> _How to complete this task_
Take each line of the data that contains the string "question" and copy it.

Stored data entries
:::

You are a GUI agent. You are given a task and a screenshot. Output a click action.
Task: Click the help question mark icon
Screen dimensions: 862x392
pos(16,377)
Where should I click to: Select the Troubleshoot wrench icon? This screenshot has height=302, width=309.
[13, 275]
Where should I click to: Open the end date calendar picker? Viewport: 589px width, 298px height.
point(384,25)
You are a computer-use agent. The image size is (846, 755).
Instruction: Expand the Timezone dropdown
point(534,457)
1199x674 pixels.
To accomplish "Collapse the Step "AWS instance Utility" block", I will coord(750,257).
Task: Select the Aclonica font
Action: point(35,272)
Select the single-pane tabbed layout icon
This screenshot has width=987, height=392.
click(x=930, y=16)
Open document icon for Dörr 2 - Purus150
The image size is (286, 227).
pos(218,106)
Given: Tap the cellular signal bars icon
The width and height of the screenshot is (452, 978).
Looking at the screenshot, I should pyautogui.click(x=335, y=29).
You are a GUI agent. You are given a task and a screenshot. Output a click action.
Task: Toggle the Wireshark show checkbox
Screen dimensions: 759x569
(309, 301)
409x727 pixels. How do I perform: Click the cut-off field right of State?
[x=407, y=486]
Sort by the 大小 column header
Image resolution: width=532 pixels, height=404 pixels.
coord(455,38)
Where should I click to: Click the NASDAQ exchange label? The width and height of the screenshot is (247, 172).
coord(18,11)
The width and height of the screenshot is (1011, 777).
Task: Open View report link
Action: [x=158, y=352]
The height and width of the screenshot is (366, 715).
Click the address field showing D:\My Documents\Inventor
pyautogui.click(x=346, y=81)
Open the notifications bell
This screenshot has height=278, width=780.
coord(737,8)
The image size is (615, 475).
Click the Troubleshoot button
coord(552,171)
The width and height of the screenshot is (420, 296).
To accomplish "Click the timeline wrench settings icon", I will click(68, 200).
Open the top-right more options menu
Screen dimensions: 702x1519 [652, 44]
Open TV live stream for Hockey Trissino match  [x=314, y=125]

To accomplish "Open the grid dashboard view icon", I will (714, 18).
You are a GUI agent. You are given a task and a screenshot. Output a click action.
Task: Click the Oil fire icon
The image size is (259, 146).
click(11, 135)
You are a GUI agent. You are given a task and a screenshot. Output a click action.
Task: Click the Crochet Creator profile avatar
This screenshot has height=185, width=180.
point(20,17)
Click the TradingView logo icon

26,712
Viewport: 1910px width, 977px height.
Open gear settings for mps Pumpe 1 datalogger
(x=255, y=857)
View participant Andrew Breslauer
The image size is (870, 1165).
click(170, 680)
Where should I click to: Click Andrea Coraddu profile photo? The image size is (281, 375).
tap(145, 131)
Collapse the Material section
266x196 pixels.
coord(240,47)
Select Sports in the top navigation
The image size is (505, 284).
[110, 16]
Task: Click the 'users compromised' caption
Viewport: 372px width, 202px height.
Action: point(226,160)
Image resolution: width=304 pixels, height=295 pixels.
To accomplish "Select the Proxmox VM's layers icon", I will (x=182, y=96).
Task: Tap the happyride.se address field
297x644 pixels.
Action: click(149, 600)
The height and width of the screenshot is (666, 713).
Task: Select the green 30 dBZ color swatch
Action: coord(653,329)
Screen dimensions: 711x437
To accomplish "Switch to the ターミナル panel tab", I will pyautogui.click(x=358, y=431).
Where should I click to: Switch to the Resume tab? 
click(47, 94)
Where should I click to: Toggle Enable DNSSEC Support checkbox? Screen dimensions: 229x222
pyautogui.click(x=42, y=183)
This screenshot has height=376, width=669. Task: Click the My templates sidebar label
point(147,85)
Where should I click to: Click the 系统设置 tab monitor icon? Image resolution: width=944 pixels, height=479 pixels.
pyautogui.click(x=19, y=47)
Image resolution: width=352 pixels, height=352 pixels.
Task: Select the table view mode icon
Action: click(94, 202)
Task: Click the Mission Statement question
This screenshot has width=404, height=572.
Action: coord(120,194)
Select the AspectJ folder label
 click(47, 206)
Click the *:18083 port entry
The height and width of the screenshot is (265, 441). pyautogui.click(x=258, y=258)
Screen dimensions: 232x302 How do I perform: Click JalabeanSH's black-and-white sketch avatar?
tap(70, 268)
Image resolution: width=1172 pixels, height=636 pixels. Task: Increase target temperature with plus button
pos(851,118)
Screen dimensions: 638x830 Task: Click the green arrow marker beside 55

:::

> _Solved problem_
Task: Click the help question mark icon
Task: Click the Mission Statement question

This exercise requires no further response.